Tidak adanya dukungan militer dari
Spanyol, menyebabkan Sultan Saifuddin (1667) yang memerintah kala itu terpaksa
melakukan perjanjian dengan Laksamana Speelman dari VOC-Belanda pada tanggal 13
Maret 1667 yang memuat kesepakatan:
1. VOC
mengakui hak-hak dan kedaulatan Kesultanan Tidore atas Kepulauan Raja Empat dan
Papua daratan
2. Kesultanan
Tidore memberikan hak monopoli perdagangan rempah-rempah dalam wilayahnya
kepada VOC.
Bagian lain yang cukup penting diketahui
adalah, dimasa lalu sebelum Tidore menyatakan bergabung dengan pemerintahan
Republik Indonesia, Kerajaan ini memiliki kekuasaan hingga Irian Barat meliputi
Raja Ampat, Kepulauan Seram, Papua Daratan, Kepualauan Garang, Watubela dan
Tor. Selain itu, sekalipun militer dan pemerintahan Belanda selalu berupaya
menguasai Kerajaan Tidore, faktanya Tidore tidak pernah benar-benar menjadi
daerah jajahan bangsa-bangsa Eropa.
Kejayaan Kerajaan Tidore semakin
bersinar ketika Sultan Nuku pada tahun 1780 memproklamasikan dirinya sebagai
Sultan Tidore sehingga Tidore berhak merdeka atas kekuasaan VOC Belanda. Di
tangan Sultan Nuku, militer Belanda dipukul mundur bersama dengan militer Portugis saat itu yang sebelumnya
bersekutu dengan Kerajaan Ternate. Belakangan Kedua kerajaan ini bersatu
melawan pendudukan militer Belanda dan Portugis sehingga berhasil
mempertahankan kuasanya atas rempah-rempah dan eksistensi agama Islam.
Potensi
dan Posisi Strategis Kepulauan Tidore di Masa Kini
Dari penelitian LIPI
(Lembaga Pengetahuan Indonesia) bidang Penelitian Oceanografi, didapatkan data
bahwa kekayaan bawah laut terumbu karang di Kepulauan Maluku khususnya Tidore sebanyak
144 jenis dengan 44 marga dan 17 suku. Bila kembali ke penjelasan sebelumnya
bahwa wilayah kekuasaan Kerajaan Tidore ini mencakup Raja Ampat dan Seram, maka
bukti kekayaan bawah laut di Tidore adalah fakta yang cukup masuk akal. Seperti
kekayaan bawah laut Raja Ampat yang kini telah menjadi destinasi wisata taraf internasional.

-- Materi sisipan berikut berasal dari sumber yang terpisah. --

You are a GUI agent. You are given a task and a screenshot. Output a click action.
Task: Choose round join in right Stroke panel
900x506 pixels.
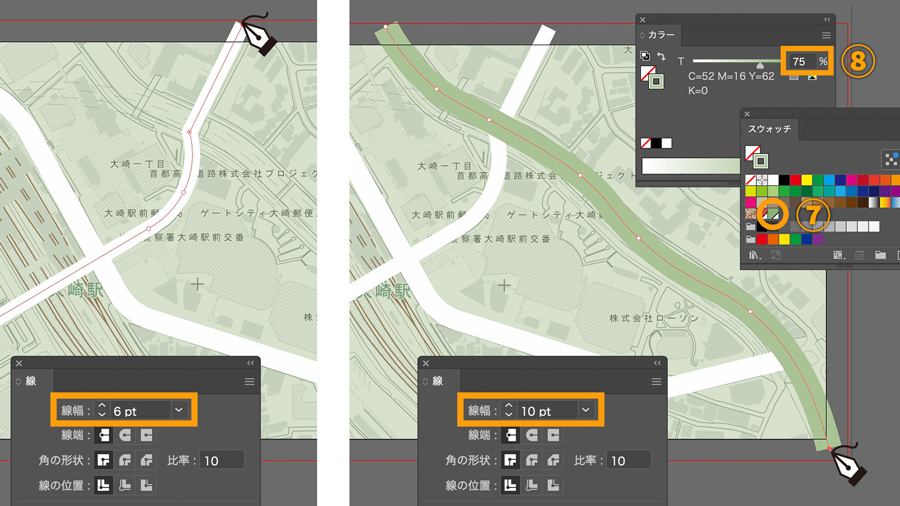pos(532,460)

Hari ini Kepulauan Tidore telah
menjadi basis kekuatan ekonomi yang cukup penting di wilayah Indonesia Timur
yang ditandai dengan ditetapkannya Tidore sebagai PKW (pusat kegiatan wilayah)
perkotaan dalam Rencana Tata Ruang Wilayah Nasional. Artinya adalah, Tidore
menjadi kawasan kategori I/C/1 yang berfungsi sebagai pusat revitalisasi dan
percepatan pembangunan kota-kota menjadi pusat pertumbuhan nasional.
Untuk menunjang pertumbuhan
kawasan perkotaan di Kepulauan Tidore, maka diatur dalam rencana PKN (Pusat
Kegiatan Nasional) untuk membangun pariwisata sektor bahari di pesisir kawasan
Ambon, Pulau Seram, Pulau Banda, Pulau Kai, Ternate-Tldore, Kep. Guraici, P.
Morotai. Sebagai upaya untuk membuka akses pariwisata di Kepulauan Tidore, maka
pembangunan bandara bertaraf internasional akan sangat membantu percepatan
pembangunan pariwisata bahari.
Visit Tidore Island ditunjang
dengan potensi bawah laut dan eksotisme pesisir dan
nilai sejarah Kepulauan Tidore, maka bisa saja kedepan pengembangan wisata
bahari di Tidore difokuskan pada kunjungan wisatawan mancanegara.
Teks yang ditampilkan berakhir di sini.